Revision gegen LAG-Urteil zurückgewiesen – Kostenentscheidung zugunsten des Beklagten
KI-Zusammenfassung
Die Revision des Klägers gegen das Urteil des Landesarbeitsgerichts Rheinland-Pfalz wurde vom Bundesarbeitsgericht zurückgewiesen; der Kläger trägt die Kosten der Revision.
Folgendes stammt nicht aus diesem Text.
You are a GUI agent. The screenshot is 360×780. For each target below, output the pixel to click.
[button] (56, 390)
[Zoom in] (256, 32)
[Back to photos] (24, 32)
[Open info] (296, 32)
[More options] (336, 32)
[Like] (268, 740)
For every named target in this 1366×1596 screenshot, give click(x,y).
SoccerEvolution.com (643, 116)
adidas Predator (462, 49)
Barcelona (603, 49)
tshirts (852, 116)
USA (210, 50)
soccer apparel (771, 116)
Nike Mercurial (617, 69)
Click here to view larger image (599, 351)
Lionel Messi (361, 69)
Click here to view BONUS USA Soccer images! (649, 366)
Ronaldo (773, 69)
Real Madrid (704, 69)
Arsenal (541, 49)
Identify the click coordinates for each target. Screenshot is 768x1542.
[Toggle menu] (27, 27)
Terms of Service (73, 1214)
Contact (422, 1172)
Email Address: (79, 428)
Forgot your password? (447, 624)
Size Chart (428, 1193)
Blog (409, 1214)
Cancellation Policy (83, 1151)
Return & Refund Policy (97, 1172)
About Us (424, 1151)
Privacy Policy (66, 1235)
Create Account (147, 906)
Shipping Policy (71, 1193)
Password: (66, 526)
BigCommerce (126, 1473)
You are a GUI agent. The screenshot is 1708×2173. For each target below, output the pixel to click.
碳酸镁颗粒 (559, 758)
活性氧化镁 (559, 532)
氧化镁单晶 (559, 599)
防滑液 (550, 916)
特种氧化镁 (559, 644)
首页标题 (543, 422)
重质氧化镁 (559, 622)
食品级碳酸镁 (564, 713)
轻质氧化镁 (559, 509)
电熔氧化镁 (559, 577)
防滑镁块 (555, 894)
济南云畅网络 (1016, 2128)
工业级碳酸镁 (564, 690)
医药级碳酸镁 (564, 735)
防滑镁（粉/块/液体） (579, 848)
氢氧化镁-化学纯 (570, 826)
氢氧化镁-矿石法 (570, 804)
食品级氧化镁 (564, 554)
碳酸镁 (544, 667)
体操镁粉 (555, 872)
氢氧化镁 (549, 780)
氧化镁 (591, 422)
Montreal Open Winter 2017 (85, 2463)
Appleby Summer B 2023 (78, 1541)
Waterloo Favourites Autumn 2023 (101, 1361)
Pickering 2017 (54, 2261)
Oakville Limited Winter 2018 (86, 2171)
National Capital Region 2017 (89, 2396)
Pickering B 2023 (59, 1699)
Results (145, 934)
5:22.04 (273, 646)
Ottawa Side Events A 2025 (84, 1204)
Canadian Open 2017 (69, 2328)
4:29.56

Die Parteien hatten auf die Darstellung von Tatbestand und Entscheidungsgründen gemäß § 72 Abs. 5 ArbGG i.V.m. § 555 ZPO und § 313a ZPO verzichtet. Näheres zu den Entscheidungsgründen wurde nicht mitgeteilt.
Ausgang: Revision des Klägers gegen das Urteil des Landesarbeitsgerichts zurückgewiesen; Kläger trägt die Kosten der Revision.
Abstrakte Rechtssätze
Das Bundesarbeitsgericht kann die Revision zurückweisen, wenn es die angefochtene Entscheidung nicht für rechtsfehlerhaft erachtet.
Der Unterliegende in der Revision hat die Kosten der Revision zu tragen, soweit das Gericht dies im Tenor anordnet.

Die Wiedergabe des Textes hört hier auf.